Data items

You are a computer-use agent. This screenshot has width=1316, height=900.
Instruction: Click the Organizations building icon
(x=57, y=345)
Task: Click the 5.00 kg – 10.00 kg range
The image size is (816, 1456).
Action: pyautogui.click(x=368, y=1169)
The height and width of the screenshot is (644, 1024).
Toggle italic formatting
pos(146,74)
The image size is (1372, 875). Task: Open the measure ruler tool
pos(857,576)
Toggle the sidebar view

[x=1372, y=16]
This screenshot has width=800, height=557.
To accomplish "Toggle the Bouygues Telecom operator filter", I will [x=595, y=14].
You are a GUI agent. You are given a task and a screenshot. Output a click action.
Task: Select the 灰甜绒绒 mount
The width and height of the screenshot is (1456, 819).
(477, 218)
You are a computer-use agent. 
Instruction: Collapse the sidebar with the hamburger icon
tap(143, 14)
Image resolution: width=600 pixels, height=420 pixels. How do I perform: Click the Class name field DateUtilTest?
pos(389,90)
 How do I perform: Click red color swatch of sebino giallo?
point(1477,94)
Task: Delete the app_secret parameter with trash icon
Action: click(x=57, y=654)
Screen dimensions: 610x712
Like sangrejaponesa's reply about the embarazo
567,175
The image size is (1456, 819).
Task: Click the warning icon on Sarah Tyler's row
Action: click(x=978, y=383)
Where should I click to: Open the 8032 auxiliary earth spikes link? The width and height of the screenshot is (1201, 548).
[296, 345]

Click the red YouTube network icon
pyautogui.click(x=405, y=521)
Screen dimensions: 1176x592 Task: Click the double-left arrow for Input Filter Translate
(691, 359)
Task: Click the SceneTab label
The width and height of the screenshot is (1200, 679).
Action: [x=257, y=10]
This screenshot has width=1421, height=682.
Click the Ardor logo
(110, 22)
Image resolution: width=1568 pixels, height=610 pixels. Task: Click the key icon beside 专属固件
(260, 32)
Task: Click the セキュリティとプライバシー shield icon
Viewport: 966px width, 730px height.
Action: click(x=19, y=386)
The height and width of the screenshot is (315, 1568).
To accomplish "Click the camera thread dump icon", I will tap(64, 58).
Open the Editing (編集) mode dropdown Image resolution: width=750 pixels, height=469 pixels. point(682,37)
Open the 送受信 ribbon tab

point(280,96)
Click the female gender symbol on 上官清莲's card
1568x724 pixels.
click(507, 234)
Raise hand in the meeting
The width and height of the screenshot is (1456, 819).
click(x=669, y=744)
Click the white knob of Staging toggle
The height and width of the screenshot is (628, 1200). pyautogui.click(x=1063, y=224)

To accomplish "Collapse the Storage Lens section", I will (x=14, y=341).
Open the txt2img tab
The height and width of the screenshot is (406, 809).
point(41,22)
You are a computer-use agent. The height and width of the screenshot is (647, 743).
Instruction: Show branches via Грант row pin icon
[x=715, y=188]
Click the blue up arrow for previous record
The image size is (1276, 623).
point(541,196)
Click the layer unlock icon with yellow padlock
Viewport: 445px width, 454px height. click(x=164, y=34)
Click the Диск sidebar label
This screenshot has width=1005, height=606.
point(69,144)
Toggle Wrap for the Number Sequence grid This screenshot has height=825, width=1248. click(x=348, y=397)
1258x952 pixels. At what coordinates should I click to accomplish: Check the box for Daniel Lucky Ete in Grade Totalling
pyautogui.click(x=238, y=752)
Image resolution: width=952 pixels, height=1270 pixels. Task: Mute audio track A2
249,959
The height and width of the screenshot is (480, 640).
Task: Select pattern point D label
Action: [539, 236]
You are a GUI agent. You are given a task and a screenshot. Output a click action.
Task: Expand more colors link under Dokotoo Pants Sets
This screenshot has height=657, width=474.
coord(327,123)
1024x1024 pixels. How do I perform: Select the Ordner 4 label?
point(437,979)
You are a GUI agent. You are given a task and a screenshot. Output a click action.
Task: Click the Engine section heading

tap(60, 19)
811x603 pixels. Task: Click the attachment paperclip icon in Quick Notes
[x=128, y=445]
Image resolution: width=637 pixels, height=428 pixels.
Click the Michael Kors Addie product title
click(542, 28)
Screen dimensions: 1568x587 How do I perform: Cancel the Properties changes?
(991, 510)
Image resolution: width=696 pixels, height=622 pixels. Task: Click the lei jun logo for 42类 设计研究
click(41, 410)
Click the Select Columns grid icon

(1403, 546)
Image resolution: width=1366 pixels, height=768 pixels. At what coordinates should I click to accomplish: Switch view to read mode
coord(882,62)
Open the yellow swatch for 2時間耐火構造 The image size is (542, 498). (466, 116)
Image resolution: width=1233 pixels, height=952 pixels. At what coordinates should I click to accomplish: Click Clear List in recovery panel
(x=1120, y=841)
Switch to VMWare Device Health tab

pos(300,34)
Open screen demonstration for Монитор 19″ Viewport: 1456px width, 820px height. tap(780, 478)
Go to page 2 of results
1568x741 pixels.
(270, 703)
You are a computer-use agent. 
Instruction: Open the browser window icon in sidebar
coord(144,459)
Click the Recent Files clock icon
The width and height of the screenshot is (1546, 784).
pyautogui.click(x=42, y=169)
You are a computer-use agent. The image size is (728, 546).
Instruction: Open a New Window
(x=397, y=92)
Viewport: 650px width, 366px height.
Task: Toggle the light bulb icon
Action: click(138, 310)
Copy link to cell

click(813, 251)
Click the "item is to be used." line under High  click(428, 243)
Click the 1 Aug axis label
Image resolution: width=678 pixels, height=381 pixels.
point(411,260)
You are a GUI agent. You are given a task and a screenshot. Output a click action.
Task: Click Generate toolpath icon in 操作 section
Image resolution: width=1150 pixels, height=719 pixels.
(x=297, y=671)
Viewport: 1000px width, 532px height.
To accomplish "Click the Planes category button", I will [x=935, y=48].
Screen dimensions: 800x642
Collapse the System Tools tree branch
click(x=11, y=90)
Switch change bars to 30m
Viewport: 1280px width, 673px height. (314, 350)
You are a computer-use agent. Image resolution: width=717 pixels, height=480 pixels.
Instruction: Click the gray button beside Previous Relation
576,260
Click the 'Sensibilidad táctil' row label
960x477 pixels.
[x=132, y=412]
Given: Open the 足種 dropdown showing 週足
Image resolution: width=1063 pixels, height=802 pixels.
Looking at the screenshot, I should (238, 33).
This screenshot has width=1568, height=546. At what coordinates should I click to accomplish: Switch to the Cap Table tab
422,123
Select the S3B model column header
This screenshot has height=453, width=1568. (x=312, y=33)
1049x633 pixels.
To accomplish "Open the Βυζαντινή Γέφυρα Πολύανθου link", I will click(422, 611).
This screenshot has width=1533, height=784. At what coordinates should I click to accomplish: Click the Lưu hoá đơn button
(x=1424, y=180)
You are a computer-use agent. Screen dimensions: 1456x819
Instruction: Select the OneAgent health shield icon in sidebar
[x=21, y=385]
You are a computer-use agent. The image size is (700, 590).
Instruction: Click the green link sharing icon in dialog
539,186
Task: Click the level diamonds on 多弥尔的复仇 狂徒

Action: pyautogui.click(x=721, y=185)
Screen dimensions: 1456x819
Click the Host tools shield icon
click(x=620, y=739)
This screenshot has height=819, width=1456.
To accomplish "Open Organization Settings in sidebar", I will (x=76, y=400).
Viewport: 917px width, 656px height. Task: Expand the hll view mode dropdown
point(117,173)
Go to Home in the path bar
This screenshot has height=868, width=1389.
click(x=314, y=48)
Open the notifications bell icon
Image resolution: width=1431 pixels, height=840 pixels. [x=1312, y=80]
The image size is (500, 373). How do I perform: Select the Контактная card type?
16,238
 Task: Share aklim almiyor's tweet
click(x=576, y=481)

**YOUR OBJECTIVE:**
Retype the lines of the material between the line containing "Click the white knob of Staging toggle" and the line containing "point(541,196)", inclusive, with no changes.

**RESPONSE:**
Click the white knob of Staging toggle
The height and width of the screenshot is (628, 1200). pyautogui.click(x=1063, y=224)

To accomplish "Collapse the Storage Lens section", I will (x=14, y=341).
Open the txt2img tab
The height and width of the screenshot is (406, 809).
point(41,22)
You are a computer-use agent. The height and width of the screenshot is (647, 743).
Instruction: Show branches via Грант row pin icon
[x=715, y=188]
Click the blue up arrow for previous record
The image size is (1276, 623).
point(541,196)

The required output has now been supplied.